Summers Off? On discipline and hard work.

I can't really imagine taking the entire two months off, so I will be working a few days a week, at an old favourite, shoveling concrete.
I miss hard physical work, and working outside, and because the time frame is limited, if I don't like it, I can suck it up for a little while and just get it done.

I have learned a lot about myself lately. Not the least of this being that I love my job, which helps the students enjoy being there too. Sometimes it's stressful, and that's usually when I haven't planned enough. But it's good.

And Fernie is good too. It's incredible. I recently ran as a team of 4 competing in an ultra marathon, I only ran 10KM, but the vertical was pretty good. almost 700M of ascent and descent. Now, I didn't run up, I walked up, but I ran down. The craziest part is that we came 2nd place. 2nd! Somehow I got onto a team with elite runners. Check out www.trailrunner.ca for a look at the trail running scene. It's my cousin's digital magazine, and we were team Trail Running Canada. Anyways, that was crazy.

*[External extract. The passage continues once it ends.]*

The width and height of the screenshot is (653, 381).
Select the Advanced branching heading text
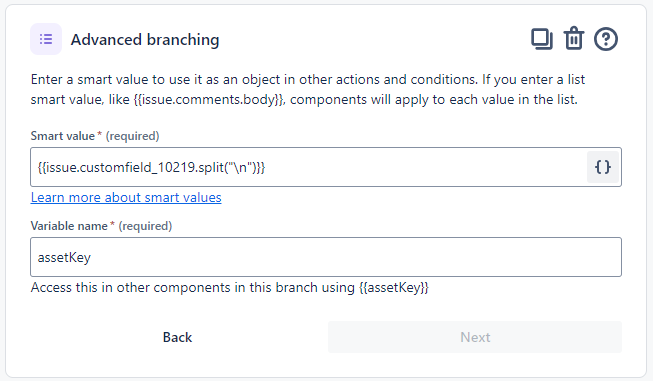click(x=145, y=40)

And the other day I got up early and went for a 9KM hike, hoping to be back before breakfast, but I got  a flat at Island Lake Lodge. That's another weird thing, I live 10KM from a legendary catskiing operation. We are still working the debt snowball (cf: Dave Ramsey for more info) so it will be a while, but they have a standby list, so I know I'll get to go skiing there one day.

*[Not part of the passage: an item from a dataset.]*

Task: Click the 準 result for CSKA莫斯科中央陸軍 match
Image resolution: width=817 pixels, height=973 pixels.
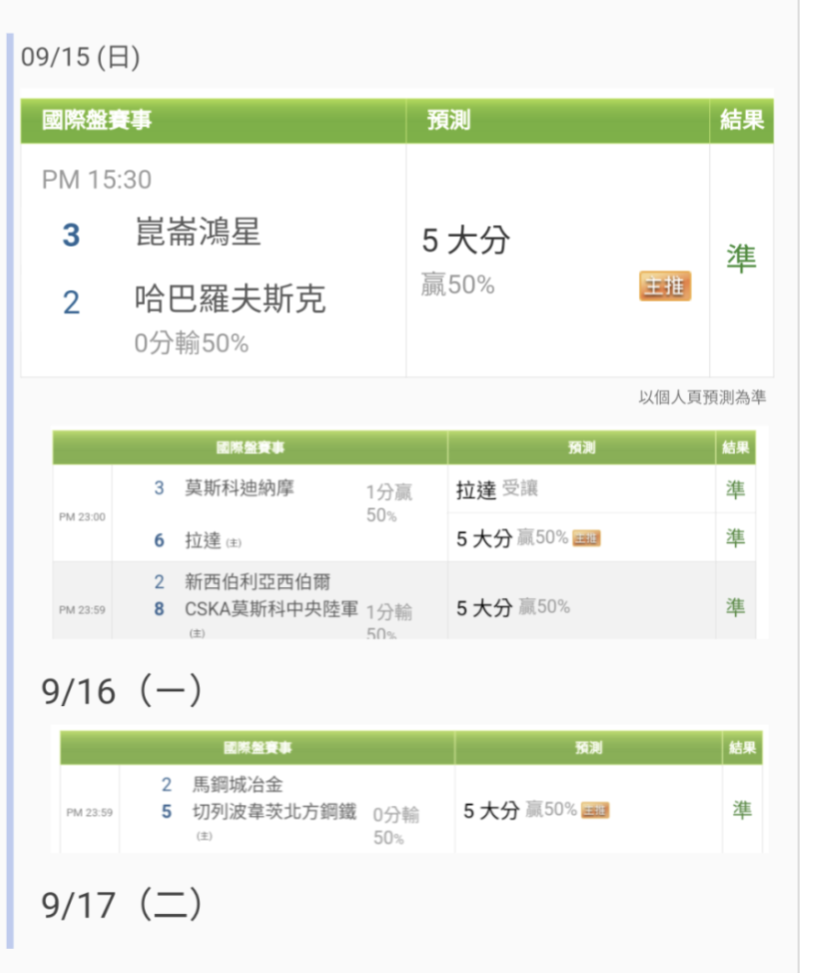Action: (735, 607)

The recreation opportunities here are endless, to the point that I still scarcely believe that I live here, and could stay forever. I took Zeke fishing today, no fish but lots of fun, and soon when the river clears up, we can fish in a world class, 'classified waters' trout river, that is a 5 minute walk from our house. Did I mention the hunting? I get to drive 15 minutes and be in a legitimate hunting spot. or closer if I want, really. It's just so weird.

It's been a year and I really can't believe that we get to live here and be here. It's basically what I have wanted my whole life, to live in a small town, where I can fish and hunt, be a music teacher, and have a family. Actually, Literally, living the dream.

And I still am ungrateful sometimes, wondering if there isn't some reason to apply to sub lists in the lower mainland where I could drive farther, pay more for housing, earn less, and have my recreation opportunities basically decimated, so that the little time I have with my family I would spend driving to and from shorter sessions of the same activities.
Did I mention zeke skis for free next year? at the ski hill, which is 5 minutes away? I guess getting to the lift is more like 15 minutes. After getting dressed and ready at the car. I know, totally not worth the inconvenience. (sarcasm-do we have a sarcasm font yet)

I think the essence of Christianity is gratitude, thanksgiving, and somedays even though I can recount the things that I am grateful for, I don't feel grateful, and usually that translates to not acting grateful, but acting entitled. I don't know why or how I have this attitude of entitlement, and it isn't pervasive or continuous, but when I feel it, I wonder why I am not repulsed by it. or if I am, how to change the way I feel. but then why is it all about how I feel?

I guess that's it, why do feelings dictate our actions? or my actions. I guess that's the thing with discipline. and Holiness. It's just lots of hand to plow, nose to stone.